• WHAT THE TASK REQUIRES
Return, from the lines below, each one that includes the word "thumbnail".

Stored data
============================================================

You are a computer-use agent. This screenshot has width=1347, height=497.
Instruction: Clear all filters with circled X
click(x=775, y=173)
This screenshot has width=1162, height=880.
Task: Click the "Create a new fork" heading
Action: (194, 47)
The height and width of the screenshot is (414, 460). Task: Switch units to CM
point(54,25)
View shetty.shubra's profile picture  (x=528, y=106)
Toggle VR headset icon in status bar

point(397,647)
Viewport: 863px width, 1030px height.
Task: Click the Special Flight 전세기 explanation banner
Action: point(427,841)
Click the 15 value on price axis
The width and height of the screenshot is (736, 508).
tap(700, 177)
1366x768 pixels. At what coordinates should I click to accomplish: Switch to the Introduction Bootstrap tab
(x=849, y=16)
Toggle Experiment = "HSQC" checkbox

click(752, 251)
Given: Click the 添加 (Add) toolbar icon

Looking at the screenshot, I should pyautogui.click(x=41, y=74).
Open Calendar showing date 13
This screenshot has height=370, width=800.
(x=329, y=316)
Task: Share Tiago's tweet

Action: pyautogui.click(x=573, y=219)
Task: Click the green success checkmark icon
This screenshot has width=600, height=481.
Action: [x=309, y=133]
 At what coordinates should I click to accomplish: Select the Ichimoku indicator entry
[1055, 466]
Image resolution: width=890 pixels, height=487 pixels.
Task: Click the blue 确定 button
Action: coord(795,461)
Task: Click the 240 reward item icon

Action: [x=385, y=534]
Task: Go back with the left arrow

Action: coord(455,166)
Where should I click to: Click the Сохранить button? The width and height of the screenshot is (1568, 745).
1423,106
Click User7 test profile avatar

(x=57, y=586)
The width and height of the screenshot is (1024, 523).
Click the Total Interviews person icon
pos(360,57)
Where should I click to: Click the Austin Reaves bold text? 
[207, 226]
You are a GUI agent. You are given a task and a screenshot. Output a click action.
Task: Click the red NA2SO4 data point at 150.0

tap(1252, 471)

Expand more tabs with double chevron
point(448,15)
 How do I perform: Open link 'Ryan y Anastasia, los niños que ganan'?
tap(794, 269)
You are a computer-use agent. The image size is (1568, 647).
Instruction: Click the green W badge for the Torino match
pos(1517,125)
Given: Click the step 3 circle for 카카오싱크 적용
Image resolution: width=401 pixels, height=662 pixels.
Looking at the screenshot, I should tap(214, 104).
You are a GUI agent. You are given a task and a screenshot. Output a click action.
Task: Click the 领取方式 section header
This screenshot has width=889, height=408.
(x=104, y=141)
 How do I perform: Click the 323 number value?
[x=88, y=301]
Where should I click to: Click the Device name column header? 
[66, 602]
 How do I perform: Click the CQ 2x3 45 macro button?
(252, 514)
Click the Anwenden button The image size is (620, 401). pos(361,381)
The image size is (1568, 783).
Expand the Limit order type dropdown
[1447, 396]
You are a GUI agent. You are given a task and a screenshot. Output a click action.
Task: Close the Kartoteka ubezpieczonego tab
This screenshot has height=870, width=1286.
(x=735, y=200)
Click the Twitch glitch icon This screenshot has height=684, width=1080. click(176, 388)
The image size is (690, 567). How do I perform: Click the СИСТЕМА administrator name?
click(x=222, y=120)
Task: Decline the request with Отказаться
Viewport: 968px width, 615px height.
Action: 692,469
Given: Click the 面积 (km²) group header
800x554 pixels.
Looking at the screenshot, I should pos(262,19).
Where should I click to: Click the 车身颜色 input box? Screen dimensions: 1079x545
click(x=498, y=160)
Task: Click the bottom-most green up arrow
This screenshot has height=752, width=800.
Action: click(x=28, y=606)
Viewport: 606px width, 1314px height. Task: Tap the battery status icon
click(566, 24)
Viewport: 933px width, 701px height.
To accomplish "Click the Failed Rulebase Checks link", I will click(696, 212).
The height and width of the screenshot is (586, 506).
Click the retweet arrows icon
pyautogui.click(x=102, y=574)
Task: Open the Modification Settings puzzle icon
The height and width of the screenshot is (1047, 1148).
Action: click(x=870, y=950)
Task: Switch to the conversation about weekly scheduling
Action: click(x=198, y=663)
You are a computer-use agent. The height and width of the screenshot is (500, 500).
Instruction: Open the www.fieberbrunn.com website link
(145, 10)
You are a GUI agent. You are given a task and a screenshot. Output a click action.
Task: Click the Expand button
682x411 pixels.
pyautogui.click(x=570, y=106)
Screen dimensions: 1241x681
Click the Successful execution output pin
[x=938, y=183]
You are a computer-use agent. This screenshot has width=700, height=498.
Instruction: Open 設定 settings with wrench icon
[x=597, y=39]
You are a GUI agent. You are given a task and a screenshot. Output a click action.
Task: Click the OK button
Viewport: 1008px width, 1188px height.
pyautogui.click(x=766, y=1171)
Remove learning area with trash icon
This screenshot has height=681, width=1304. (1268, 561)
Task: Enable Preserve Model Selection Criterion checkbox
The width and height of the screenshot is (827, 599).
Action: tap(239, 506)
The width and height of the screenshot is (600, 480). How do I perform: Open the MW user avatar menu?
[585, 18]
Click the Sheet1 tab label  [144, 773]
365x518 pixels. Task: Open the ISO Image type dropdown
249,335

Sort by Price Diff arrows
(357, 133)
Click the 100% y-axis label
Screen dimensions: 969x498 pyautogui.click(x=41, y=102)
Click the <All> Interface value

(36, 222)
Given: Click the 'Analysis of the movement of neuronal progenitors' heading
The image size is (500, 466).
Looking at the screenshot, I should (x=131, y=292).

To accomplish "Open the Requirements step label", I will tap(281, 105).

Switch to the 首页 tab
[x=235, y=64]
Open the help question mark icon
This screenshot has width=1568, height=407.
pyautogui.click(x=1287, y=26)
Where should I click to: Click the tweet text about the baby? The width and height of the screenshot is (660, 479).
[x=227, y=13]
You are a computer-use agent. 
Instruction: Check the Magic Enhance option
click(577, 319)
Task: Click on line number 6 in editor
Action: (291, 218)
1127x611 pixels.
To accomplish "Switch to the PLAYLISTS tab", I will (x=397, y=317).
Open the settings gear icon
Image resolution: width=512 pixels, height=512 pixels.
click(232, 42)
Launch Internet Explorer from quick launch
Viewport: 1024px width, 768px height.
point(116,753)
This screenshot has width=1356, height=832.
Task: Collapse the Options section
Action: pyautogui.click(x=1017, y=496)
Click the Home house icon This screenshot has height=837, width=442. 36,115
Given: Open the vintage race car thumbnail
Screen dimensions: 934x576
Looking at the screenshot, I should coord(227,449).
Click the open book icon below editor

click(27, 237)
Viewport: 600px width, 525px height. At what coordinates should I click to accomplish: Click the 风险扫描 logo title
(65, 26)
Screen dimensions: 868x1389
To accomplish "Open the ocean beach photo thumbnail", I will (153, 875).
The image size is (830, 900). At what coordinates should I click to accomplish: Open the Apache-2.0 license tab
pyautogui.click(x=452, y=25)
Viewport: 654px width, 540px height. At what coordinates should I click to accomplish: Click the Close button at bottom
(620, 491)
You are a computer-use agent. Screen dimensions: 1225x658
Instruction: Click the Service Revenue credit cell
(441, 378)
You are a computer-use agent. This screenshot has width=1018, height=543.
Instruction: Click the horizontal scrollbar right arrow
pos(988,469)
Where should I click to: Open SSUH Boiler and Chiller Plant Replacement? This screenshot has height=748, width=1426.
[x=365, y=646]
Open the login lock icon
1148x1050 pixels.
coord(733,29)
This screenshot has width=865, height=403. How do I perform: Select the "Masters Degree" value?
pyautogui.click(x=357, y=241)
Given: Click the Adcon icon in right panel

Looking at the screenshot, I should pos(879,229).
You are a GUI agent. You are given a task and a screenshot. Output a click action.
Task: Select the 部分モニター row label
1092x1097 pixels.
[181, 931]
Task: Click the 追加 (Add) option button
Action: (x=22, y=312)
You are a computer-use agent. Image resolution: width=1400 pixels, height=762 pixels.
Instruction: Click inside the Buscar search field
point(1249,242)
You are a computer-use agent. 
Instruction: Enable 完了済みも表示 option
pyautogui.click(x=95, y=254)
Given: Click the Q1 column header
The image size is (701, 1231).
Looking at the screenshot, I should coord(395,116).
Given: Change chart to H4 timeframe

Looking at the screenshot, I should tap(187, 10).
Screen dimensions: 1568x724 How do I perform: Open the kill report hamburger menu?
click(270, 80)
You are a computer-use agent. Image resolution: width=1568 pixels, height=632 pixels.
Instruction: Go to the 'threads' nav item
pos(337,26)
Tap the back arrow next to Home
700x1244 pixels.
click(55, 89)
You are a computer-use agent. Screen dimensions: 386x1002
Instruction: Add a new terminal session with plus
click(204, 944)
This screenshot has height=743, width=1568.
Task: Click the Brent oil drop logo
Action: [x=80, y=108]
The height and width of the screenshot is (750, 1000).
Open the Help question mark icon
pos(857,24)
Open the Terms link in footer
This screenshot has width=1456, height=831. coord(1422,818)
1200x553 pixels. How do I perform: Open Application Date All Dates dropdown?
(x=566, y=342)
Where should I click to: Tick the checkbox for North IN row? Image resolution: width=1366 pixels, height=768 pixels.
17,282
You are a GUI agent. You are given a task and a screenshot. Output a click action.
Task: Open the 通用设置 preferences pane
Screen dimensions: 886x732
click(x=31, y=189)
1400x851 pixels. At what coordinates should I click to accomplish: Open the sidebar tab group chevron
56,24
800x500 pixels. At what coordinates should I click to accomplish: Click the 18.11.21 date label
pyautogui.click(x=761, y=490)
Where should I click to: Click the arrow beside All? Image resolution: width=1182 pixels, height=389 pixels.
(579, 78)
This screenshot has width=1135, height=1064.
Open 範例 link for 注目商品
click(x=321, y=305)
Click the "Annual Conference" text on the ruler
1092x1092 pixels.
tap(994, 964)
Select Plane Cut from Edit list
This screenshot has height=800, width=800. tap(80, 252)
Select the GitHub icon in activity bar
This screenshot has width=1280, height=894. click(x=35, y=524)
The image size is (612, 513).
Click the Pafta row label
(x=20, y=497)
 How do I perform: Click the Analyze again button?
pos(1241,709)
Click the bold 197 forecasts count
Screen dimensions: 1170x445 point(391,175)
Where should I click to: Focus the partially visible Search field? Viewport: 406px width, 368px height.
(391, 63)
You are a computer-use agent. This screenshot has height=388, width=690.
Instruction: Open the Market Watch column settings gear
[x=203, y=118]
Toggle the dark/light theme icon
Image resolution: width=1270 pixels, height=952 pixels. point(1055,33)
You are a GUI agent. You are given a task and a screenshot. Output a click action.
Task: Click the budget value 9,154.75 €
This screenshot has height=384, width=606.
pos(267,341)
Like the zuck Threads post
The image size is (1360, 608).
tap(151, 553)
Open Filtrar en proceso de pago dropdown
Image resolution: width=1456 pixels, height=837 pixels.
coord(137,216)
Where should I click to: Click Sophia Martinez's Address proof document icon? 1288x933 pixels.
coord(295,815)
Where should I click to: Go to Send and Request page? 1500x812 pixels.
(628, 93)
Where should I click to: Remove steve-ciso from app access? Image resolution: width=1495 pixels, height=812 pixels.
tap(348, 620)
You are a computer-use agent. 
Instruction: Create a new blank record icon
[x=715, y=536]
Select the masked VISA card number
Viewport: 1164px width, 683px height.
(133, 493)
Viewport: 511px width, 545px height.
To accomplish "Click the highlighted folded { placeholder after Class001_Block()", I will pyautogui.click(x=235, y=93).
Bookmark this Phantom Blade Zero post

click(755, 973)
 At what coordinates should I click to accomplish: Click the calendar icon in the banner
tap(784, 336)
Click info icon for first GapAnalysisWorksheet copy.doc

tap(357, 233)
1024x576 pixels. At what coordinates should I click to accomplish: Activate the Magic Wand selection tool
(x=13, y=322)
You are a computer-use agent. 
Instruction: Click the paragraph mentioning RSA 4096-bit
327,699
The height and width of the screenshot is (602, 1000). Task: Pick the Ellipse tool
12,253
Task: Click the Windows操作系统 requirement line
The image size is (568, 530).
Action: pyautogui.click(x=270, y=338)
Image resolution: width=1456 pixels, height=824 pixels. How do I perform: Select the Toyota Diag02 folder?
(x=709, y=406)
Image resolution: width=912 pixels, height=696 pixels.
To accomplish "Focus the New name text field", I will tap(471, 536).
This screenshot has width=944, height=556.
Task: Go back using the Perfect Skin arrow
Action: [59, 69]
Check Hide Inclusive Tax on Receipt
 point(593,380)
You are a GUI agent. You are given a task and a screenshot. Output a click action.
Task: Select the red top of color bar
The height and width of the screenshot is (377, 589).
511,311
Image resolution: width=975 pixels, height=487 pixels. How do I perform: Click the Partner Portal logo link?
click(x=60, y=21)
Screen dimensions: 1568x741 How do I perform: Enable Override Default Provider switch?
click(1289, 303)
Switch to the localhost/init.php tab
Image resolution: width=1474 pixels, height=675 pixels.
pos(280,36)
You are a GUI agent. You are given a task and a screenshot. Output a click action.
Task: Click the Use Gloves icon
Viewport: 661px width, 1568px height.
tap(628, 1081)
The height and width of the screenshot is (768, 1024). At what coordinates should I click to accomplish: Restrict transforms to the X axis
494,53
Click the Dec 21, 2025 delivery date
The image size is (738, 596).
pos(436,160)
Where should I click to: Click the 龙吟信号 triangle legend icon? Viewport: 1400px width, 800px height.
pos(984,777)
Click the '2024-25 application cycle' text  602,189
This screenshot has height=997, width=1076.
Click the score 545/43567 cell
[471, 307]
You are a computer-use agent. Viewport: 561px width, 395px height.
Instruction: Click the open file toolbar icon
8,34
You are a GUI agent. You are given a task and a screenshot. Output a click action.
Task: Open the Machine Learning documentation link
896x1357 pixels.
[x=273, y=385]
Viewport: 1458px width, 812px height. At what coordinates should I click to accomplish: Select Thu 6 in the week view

============================================================

• TASK RESULT
Given: Open the vintage race car thumbnail
To accomplish "Open the ocean beach photo thumbnail", I will (153, 875).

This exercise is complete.